I avoid telling him about the kiss Lila and I shared at Mistletoe Ridge earlier—another detail I doubt he’d take kindly to hearing. He’s my best friend, and I’m afraid of how this will affect our relationship. He’s privy to every detail of my past and has been my wingman since we were teenagers, well aware of my lack of commitment to the women I’ve hooked up with. Lila is one of the most important people in his life, and I worry he’ll assume I’m taking advantage of her because of our forced proximity.

“I’m not sure that…”

I trail off when Hannah approaches. “Andrew, there you are,” she says with a smile. “Your mom was hoping to introduce us to a friend of hers who recently moved to town.”
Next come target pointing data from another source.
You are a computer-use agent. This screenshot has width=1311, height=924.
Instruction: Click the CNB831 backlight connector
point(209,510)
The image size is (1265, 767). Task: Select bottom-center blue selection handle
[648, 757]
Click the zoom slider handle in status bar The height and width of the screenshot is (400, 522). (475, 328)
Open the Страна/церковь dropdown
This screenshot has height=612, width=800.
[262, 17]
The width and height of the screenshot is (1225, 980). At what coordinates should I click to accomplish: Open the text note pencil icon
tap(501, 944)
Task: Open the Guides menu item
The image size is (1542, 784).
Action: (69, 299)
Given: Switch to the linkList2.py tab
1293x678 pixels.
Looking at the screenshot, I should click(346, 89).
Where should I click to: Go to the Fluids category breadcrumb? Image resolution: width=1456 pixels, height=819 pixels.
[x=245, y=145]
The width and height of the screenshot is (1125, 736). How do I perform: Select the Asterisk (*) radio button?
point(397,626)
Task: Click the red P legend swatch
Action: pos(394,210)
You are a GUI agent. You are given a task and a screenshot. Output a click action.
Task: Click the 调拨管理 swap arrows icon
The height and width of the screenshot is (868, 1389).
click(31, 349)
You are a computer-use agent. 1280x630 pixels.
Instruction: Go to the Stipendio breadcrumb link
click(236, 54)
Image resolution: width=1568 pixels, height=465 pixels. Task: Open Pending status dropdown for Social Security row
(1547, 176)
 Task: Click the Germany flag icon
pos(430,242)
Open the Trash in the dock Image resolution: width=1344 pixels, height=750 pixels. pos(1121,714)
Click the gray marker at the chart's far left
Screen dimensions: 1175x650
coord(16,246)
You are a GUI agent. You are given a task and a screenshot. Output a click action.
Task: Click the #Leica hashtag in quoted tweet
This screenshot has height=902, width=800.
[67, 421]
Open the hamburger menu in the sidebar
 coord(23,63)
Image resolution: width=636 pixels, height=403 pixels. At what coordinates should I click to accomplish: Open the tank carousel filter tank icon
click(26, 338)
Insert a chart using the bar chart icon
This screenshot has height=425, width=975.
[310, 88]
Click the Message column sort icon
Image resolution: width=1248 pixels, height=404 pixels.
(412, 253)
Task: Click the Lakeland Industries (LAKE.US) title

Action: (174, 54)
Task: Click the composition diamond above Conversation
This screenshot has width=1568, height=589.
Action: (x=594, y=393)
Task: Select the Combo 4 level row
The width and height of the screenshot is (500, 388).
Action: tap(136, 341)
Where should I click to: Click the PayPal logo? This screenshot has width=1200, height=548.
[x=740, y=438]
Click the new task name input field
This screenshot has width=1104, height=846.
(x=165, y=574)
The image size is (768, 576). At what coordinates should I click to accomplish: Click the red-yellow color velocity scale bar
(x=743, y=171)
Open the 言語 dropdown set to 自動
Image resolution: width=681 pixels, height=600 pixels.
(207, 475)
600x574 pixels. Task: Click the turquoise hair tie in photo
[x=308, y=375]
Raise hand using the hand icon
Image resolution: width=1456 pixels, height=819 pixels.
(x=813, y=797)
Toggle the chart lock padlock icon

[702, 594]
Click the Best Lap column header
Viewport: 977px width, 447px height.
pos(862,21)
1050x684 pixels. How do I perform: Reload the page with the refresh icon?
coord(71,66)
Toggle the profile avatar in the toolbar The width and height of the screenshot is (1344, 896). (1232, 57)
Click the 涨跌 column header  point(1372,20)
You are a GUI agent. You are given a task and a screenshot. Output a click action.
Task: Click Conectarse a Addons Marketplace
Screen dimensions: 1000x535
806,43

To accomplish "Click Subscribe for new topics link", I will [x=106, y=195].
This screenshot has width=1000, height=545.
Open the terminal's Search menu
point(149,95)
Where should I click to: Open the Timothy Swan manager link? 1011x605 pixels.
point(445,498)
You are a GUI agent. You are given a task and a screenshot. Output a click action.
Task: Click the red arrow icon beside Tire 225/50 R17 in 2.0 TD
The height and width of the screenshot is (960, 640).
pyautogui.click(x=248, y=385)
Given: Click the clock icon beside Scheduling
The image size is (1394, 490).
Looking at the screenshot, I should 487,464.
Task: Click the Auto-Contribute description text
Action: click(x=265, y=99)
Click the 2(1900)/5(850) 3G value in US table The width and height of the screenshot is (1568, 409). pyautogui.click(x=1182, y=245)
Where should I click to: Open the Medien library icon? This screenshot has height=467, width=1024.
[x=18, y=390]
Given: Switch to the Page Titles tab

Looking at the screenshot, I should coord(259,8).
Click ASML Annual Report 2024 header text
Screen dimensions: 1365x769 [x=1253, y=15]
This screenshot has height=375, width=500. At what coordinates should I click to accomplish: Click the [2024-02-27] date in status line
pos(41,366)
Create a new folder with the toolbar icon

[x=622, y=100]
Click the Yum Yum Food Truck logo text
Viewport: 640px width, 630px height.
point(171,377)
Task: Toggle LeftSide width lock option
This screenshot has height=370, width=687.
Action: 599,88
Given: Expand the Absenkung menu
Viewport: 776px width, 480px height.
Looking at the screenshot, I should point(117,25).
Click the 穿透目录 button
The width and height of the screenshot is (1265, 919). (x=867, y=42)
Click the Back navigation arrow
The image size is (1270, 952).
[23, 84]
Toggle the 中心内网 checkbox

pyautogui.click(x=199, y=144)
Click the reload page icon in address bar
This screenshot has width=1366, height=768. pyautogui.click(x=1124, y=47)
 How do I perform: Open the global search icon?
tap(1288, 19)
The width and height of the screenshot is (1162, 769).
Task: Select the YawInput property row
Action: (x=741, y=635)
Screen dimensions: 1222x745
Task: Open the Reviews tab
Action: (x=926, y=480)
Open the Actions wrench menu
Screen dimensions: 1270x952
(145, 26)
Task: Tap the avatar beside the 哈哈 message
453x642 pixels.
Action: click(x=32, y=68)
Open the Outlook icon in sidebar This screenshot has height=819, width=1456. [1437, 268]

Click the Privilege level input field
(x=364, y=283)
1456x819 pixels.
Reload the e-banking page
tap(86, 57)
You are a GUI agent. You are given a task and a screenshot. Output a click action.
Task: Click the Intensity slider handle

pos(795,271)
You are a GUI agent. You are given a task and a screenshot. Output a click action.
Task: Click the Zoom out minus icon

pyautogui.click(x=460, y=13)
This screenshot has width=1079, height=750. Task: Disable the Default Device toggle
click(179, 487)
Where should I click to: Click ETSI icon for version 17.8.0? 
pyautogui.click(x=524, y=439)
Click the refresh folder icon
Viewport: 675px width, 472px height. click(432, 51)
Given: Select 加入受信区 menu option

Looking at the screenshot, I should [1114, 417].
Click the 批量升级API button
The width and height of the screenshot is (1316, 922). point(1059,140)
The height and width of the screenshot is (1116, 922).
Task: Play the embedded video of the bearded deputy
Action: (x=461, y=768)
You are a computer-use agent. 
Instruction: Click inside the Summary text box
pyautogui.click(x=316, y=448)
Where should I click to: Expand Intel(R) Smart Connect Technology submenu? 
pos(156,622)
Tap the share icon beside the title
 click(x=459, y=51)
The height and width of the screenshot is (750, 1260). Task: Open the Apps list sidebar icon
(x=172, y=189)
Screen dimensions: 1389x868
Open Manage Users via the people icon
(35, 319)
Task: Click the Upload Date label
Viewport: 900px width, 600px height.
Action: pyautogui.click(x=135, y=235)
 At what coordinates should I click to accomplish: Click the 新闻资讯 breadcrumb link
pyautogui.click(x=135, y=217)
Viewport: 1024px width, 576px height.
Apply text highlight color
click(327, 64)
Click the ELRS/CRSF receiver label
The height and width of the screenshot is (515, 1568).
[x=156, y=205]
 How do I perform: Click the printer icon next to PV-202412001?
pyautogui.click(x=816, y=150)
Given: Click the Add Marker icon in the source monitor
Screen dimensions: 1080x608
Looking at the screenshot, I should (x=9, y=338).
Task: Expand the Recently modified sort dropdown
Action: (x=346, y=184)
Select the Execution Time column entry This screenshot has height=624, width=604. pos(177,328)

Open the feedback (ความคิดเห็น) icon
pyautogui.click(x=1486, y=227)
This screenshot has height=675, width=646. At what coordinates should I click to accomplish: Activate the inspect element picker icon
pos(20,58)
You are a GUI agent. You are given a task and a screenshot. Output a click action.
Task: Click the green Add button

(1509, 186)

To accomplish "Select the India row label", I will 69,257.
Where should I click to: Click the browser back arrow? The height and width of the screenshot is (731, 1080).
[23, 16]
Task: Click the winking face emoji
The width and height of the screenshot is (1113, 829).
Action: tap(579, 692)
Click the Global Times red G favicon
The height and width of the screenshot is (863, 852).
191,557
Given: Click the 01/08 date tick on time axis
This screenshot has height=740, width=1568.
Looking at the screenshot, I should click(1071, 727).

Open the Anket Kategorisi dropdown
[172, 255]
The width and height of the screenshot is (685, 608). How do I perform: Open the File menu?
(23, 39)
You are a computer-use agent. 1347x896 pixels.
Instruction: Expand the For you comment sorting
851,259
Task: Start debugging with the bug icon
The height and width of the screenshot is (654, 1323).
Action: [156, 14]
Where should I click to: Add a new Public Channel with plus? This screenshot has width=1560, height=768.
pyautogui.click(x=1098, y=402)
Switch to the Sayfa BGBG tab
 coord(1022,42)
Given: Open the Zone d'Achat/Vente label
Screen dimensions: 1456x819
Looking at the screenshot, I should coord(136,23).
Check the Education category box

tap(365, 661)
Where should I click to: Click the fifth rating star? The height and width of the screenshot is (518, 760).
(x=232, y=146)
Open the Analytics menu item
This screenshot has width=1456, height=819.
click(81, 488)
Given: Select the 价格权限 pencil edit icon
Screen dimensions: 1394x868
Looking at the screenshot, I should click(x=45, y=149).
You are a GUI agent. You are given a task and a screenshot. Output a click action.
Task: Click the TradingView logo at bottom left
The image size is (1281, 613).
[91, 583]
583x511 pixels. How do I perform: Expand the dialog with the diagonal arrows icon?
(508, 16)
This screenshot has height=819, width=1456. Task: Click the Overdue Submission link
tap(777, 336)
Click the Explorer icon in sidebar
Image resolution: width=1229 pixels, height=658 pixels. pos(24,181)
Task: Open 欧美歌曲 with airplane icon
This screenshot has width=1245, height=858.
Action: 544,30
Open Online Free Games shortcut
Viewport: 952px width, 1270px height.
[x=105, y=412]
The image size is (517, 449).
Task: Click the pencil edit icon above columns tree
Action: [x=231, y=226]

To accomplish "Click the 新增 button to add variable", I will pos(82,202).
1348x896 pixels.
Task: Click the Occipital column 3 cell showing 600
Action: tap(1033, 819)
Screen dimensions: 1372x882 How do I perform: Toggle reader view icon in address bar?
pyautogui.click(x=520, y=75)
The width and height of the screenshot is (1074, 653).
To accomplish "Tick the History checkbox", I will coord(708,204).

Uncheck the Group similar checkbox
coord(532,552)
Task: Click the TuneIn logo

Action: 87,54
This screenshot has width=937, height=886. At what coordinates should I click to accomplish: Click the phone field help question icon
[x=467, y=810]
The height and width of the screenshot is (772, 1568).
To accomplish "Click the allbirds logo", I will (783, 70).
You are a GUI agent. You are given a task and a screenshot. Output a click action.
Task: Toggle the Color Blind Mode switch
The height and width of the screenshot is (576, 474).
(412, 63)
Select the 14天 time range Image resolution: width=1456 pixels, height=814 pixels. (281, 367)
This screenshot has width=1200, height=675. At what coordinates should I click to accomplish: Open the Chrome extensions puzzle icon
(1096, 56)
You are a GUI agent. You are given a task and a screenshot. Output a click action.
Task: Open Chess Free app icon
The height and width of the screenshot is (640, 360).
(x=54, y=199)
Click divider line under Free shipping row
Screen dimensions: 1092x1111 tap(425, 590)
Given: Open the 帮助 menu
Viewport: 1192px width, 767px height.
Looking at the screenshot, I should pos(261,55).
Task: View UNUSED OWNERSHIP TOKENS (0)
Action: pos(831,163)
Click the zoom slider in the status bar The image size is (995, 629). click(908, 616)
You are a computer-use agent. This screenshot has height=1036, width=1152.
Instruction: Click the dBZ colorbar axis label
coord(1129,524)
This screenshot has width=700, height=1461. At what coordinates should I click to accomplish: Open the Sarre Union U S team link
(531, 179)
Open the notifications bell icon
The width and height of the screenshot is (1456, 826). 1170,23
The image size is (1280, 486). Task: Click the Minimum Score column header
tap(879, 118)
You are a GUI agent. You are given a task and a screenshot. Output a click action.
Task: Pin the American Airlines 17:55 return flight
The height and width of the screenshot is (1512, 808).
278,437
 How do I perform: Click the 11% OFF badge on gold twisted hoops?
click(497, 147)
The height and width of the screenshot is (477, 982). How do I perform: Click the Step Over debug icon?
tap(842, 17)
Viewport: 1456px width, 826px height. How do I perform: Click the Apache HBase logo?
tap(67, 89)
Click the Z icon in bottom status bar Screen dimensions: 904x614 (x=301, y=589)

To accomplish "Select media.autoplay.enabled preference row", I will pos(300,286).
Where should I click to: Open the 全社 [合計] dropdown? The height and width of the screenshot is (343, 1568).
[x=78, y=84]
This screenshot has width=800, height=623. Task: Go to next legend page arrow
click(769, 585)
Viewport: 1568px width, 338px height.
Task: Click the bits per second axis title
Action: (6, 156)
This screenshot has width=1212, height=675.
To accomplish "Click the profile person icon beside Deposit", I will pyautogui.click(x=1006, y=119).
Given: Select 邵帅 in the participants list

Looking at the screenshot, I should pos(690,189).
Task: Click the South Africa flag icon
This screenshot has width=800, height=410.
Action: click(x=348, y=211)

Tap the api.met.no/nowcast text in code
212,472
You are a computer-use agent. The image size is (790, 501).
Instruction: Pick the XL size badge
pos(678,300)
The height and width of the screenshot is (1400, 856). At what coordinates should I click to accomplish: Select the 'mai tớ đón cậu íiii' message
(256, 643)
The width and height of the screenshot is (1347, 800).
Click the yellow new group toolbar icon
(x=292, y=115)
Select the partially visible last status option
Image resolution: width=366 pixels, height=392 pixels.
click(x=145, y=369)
I let out a breath of relief, grateful for the interruption. That’s the problem with having a best friend since childhood. He knows all your secrets.

Yes, I want Lila, but risking my friendship with Andrew and Hannah for something I’m still trying to figure out seems reckless. And the last thing I want is to cast a shadow over their big day. But even now, I can’t shake the pull I have toward Lila, and I can only hope that Andrew doesn’t see what I’m trying so hard to hide—that every time I look at his sister, it feels like the ground shifts beneath me.

I’m diving headfirst into uncharted territory, and every minute spent with Lila makes it harder to hold back. Our kiss under the mistletoe is now etched in my memory, and I’m not sure I’ll

be able to stop myself from falling for her. I’m halfway there already.